Re: [PATCH 1/2] KVM: x86/mmu: Add RET_PF_RETRY_INVALID_SLOT for fault retry on invalid slot

"Edgecombe, Rick P" <rick.p.edgecombe@xxxxxxxxx> · Mon, 19 May 2025 20:14:11 +0000

On Mon, 2025-05-19 at 10:06 -0700, Sean Christopherson wrote:
> On Mon, May 19, 2025, Rick P Edgecombe wrote:
> > On Mon, 2025-05-19 at 06:33 -0700, Sean Christopherson wrote:
> > > Was this hit by a real VMM?  If so, why is a TDX VMM removing a memslot without
> > > kicking vCPUs out of KVM?
> > > 
> > > Regardless, I would prefer not to add a new RET_PF_* flag for this.  At a glance,
> > > KVM can simply drop and reacquire SRCU in the relevant paths.
> > 
> > During the initial debugging and kicking around stage, this is the first
> > direction we looked. But kvm_gmem_populate() doesn't have scru locked, so then
> > kvm_tdp_map_page() tries to unlock without it being held. (although that version
> > didn't check r == RET_PF_RETRY like you had). Yan had the following concerns and
> > came up with the version in this series, which we held review on for the list:
> 
> Ah, I missed the kvm_gmem_populate() => kvm_tdp_map_page() chain.
> 
> > > However, upon further consideration, I am reluctant to implement this fix for
> 
> Which fix?

The one considered when debugging the issue. It was pretty much exactly like you
first suggested, but with the scru lock taken in tdx_gmem_post_populate(). Since
it was pretty much the same I just shared Yan's comment on it.

In case it looks like internal code review, here is some more history:
1. Reinette reports bug from internal test, wondering if it's valid userspace
behavior
2. I suggest scru root cause
3. Yan provides specific diff (pretty much what you suggested) for Reinette to
test, who finds the post_populate case generates a warning
4. Yan looks at fixing up post_populate case, but decides she doesn't like it
(the quoted blurb) and develops the alternative in this series

> > > the following reasons:
> > > - kvm_gmem_populate() already holds the kvm->slots_lock.
> > > - While retrying with srcu unlock and lock can workaround the
> > >   KVM_MEMSLOT_INVALID deadlock, it results in each kvm_vcpu_pre_fault_memory()
> > >   and tdx_handle_ept_violation() faulting with different memslot layouts.
> 
> This behavior has existed since pretty much the beginning of KVM time.
> 

The non-tdx issues today are related to the pre-fault memory stuff, which
doesn't enter the guest for a different reason.

>   TDX is the
> oddball that doesn't re-enter the guest.  All other flavors re-enter the guest on
> RET_PF_RETRY, which means dropping and reacquiring SRCU.  Which is why I don't like
> RET_PF_RETRY_INVALID_SLOT; it's simply handling the case we know about.
> 
> Arguably, _TDX_ is buggy by not providing this behavior.
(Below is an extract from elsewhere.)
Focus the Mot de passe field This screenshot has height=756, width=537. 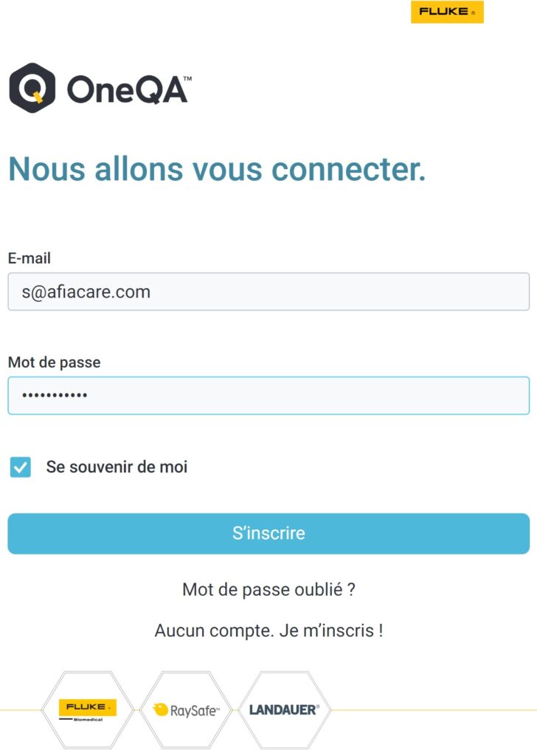tap(269, 396)
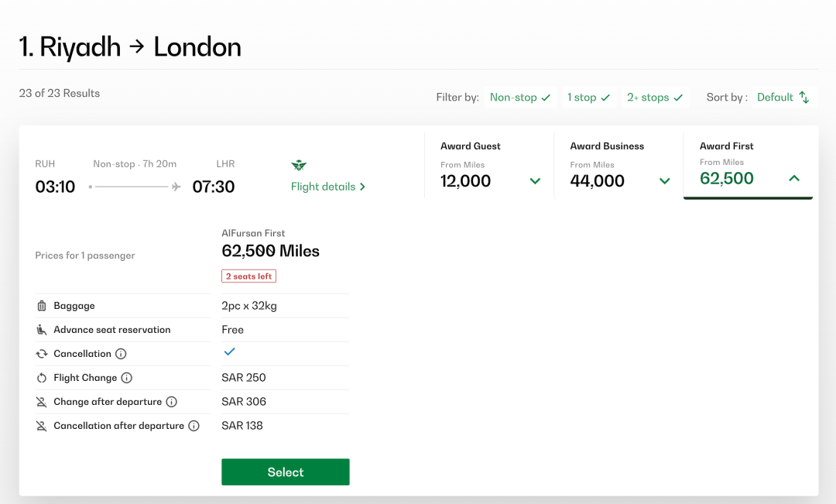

Long term the zero step issue needs to be resolved. So yea we should avoid
building around it for anything not-critical (like this). But I don't see why
prefault is not in the same category of oddness.

> 
> > I'm not sure why the second one is really a problem. For the first one I think
> > that path could just take the scru lock in the proper order with kvm-
> > > slots_lock?
> 
> Acquiring SRCU inside slots_lock should be fine.  The reserve order would be
> problematic, as KVM synchronizes SRCU while holding slots_lock.
> 
> That said, I don't love the idea of grabbing SRCU, because it's so obviously a
> hack.  What about something like this?

Like Reinette noticed it doesn't pass the included test. It looks like
synchronize_srcu_expedited() is not waiting any longer, but there is some other
RET_PF_RETRY loop not caused by KVM_MEMSLOT_INVALID. Must be some side effect.
Will debug further.